■ Source extract
+-------+
Federal funds also include a first-time $36,000 FEMA Assistance Grant to Firefighters to replace heavy-duty washing machines owned by the district — a necessary improvement to better remove carcinogens from firefighters’ protective equipment and gear, said Fire Chief Matt Vinci.

The grant will also be used to help train firefighters on cancer prevention.

Another new program for the district, Mobile Integrated Health (MIH), will bring in $48,500 more in revenue generated by the already existing King County EMS Levy.

This revenue will be augmented by approximately $45,000 more in expenses budgeted by the district to implement MIH — a program that will provide regular home visits to vulnerable and high-need islanders.

The total costs of the MIH program will include salaries for a part-time registered nurse being hired to work on the program; the program’s medical director, who will work remotely, and a program manager who will schedule visits to islanders referred by the district and perform other administrative duties.

“We’re really energized to get MIH going,” said Vinci — describing how the preventative program will serve patients with a wide variety of needs, including follow-up visits after surgery, wound care, fall prevention assessment, nutrition and wellness checks, and much more.

Local agencies including the DOVE Project and Vashon Youth & Family Services are eager to engage with the program, Vinci said.

The budget also calls for the district to spend $30,000 to develop a new comprehensive community risk reduction plan that will encompass CPR training, wildfire prevention, household fire prevention, and much more, said Vinci.

Staffing

The 2024 budget funds two additional firefighter/EMT positions, with these jobs to be filled by a current search that has already attracted close to 45 applicants, according to Vinci.

Those two hires will bring the district’s staff of career firefighter/EMTs to 22.

In contrast, the district’s 2022 budget, devised before the hire of Vinci as fire chief in July of 2022, funded a staff of 13 full-time professional firefighters — a number that was dangerously inadequate to meet the island’s needs, said Vinci.

The district’s paid staffing now stands at five firefighters/EMTs per day, with shifts of three firefighters at Station 55 and two at the Burton station. These crews are augmented, at times, by volunteer firefighters or EMTs.
+-------+
■ Tasks and exercises
1 - According to the fire district budget text, how many career firefighter/EMTs will the district have after the two new hires?
2 - Reproduce word for word the part of the fire district budget text that opens with the words containing "The 2024 budget" and closes with "firefighter/EMTs to 22.".
3 - Proceed with the fire district budget article from its final sentence onward.

■ Extracted information
+-------+
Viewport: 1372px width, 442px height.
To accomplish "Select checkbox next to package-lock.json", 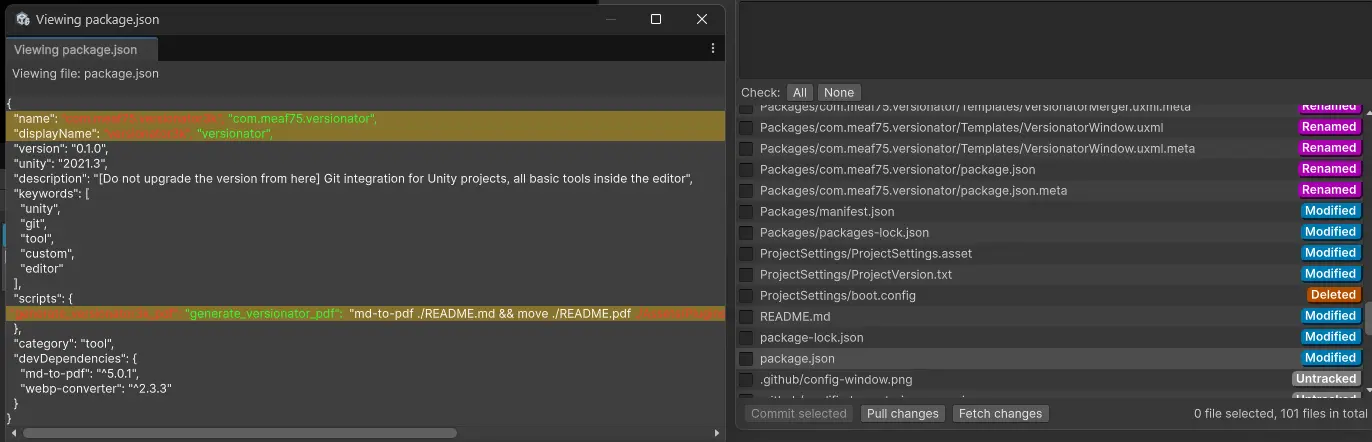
+-------+
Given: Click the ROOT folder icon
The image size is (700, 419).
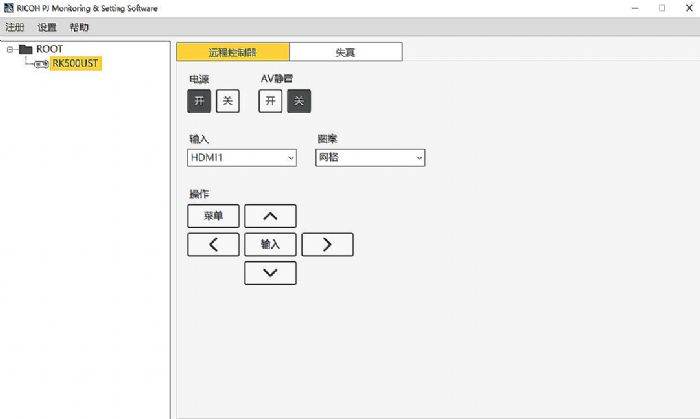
+-------+
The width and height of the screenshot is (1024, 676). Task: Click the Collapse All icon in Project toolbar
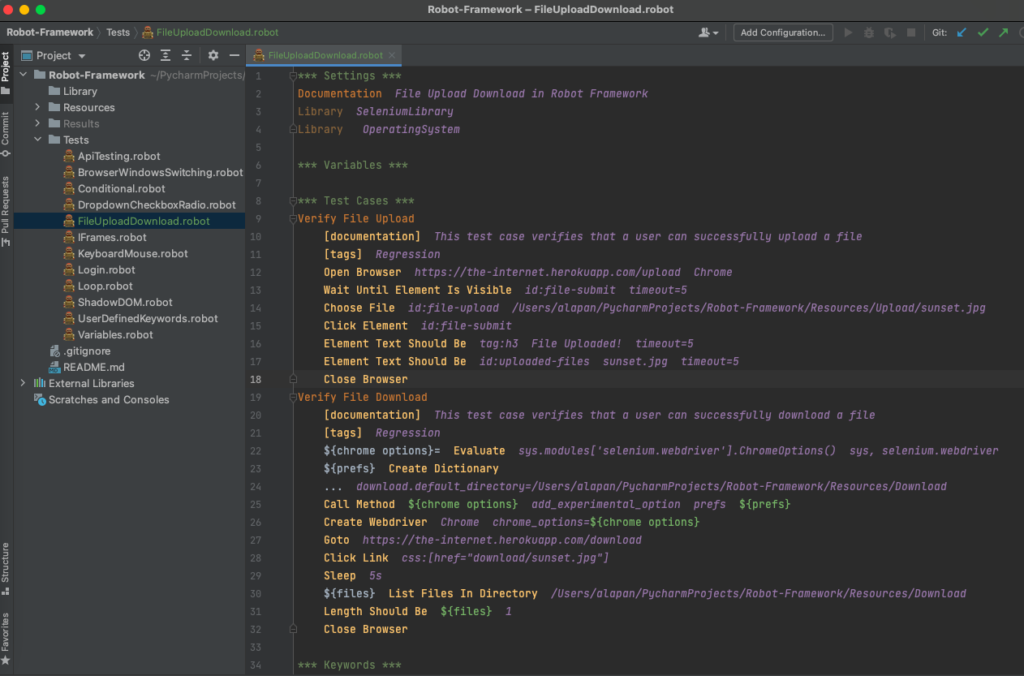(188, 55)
+-------+
■ Answers by task
1 - 22

2 -
The 2024 budget funds two additional firefighter/EMT positions, with these jobs to be filled by a current search that has already attracted close to 45 applicants, according to Vinci.

Those two hires will bring the district’s staff of career firefighter/EMTs to 22.

3 -
But more help will arrive soon, when two firefighters hired earlier this year graduate from the fire academy in January, alleviating some of the overtime hours worked by the current staff.

The addition of two additional positions budgeted in 2024, Vinci said, will bring the district closer to its strategic plan goal of having six firefighters on each shift — a currently unbudgeted accomplishment Vinci hopes to achieve by January of 2025.

In February, he said, the district will apply for a $700,000 grant from FEMA that provides three years of funding to hire two additional firefighters.

Receiving that grant, he said, would “get us to six assigned on every shift, consistent with our strategic plan, which is where we want to go with all our staffing.”

Reserves, fleet and renovation

Importantly, the 2024 budget also calls for replenishing the district’s four reserve accounts by $1.05 million, including $375,000 to replenish the district’s fleet reserve and $450,000 being placed in the facilities reserve.

Bolstering those reserves, Vinci said, is necessary for preparing for costly fleet improvements and a pending major renovation project for the district’s main station on Bank Road.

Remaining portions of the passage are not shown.